=== WORK REQUIRED ===
What is needed is an exact copy of the records below, with the pictures left out.

Collected data entries

»»

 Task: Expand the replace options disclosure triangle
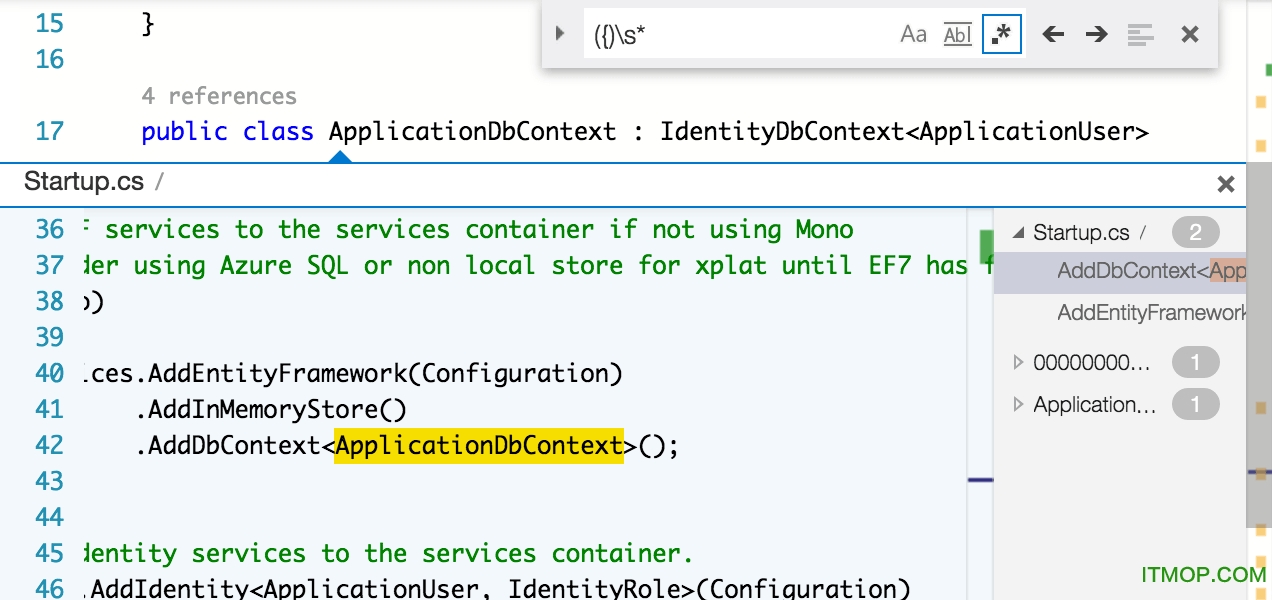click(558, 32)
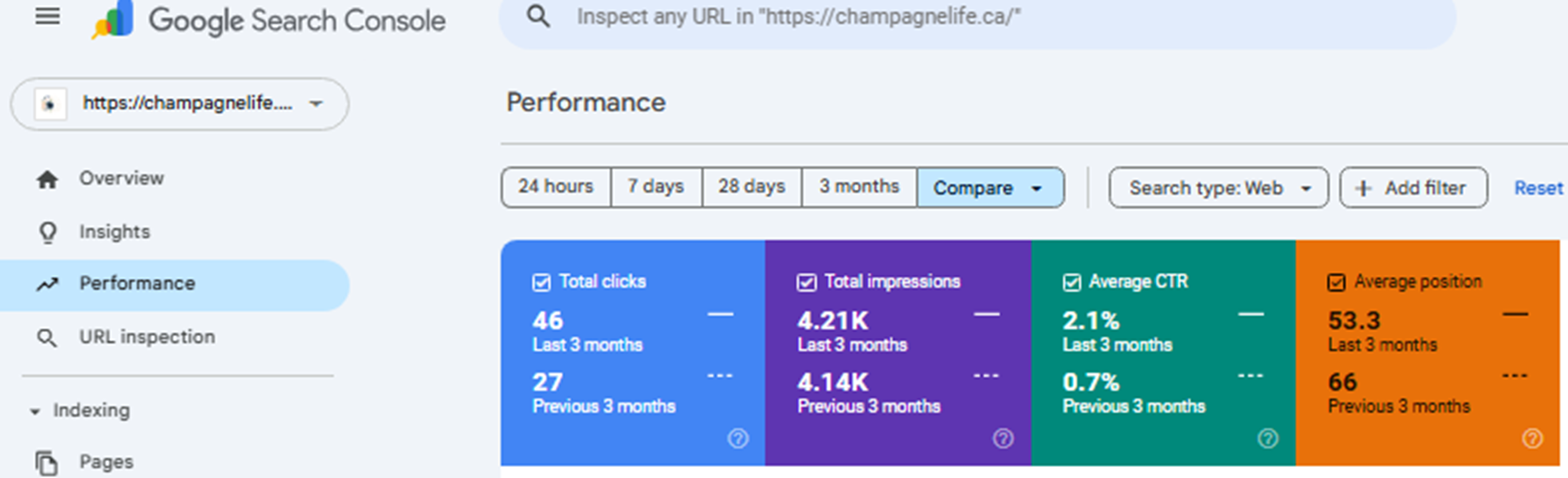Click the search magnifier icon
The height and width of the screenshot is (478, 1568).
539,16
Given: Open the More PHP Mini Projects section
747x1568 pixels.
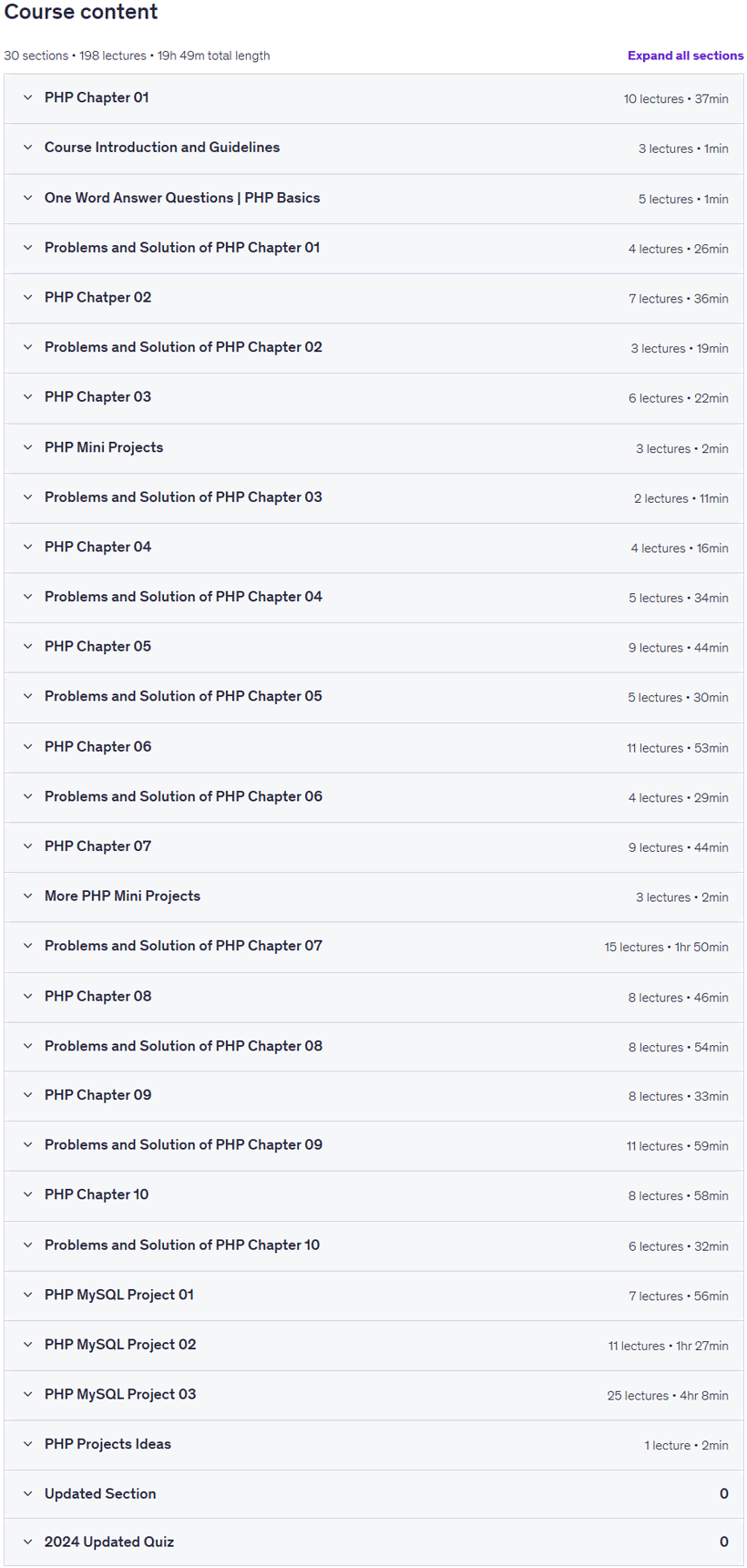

««

=== RESPONSE TO THIS TASK ===
 Task: Expand the replace options disclosure triangle
click(558, 32)
Click the search magnifier icon
The height and width of the screenshot is (478, 1568).
539,16
Given: Open the More PHP Mini Projects section
747x1568 pixels.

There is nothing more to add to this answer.